1.5 Development of the teaching profession and training of principals 


This initiative proposes to solve the main problems affecting the performance of the teaching profession, such as lack of comprehensive policies for the improvement of teaching; deficit in the training of new entrants to the teaching profession; deficient   levels in the admission requirements of formative Institutions for achieving a career; promotions based in many cases on the politicization of schools, lack of generalization in competitions (this applies only at the basic level), absence of educational inclusion pilot projects; uninspiring working conditions for teacher performance; the need for encouragement and reinforcement of teacher empowerment programs, not the general culture of accountability for results; breach of performance evaluation at all levels of the teaching profession, the need to redefine these with new criteria, and the absence of mechanisms for accreditation in the teaching career.  


As part of a broader transformation process to strengthen teacher education programs, consistent with the efforts of MESCYT, MINERD is developing a robust training and development program for school directors, through the Program Certification in Quality Management for the School of Directors.


1.6 Improvement of Basic Education


Ensure that children aged 6 to 13 years inclusive receive Basic Education of quality; creating the necessary conditions so that learning occurs in a holistic manner and according to the needs and interests of the students …


Ensure that children aged 6 to 13 years inclusive receive Basic Education of quality; creating the necessary conditions so that learning occurs in a holistic manner and according to the needs and interests of the students, in order to continue to develop the core competencies raised in the Dominican curriculum.

EXERCISE DESCRIPTION -> According to the excerpt on teaching and basic education, through which program is MINERD developing its training and development program for school directors?

SOURCE EXCERPT ->
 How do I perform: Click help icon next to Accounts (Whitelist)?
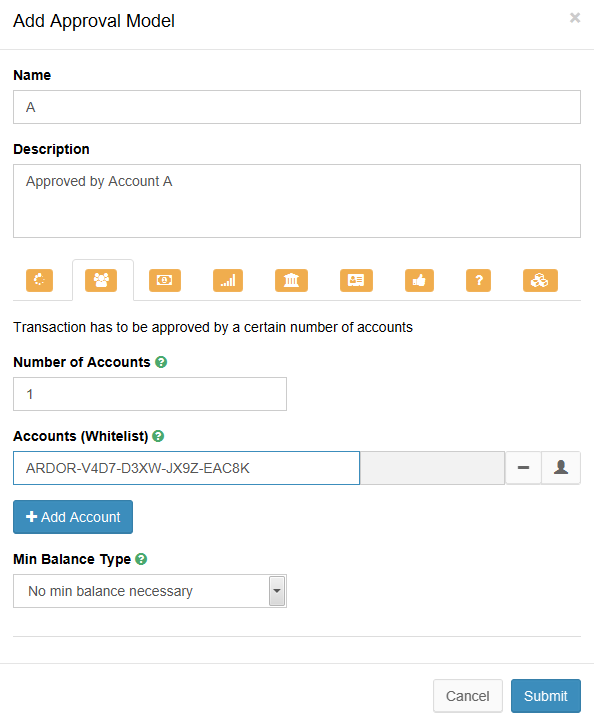(x=158, y=436)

WRITTEN ANSWER -> Through the Program Certification in Quality Management for the School of Directors.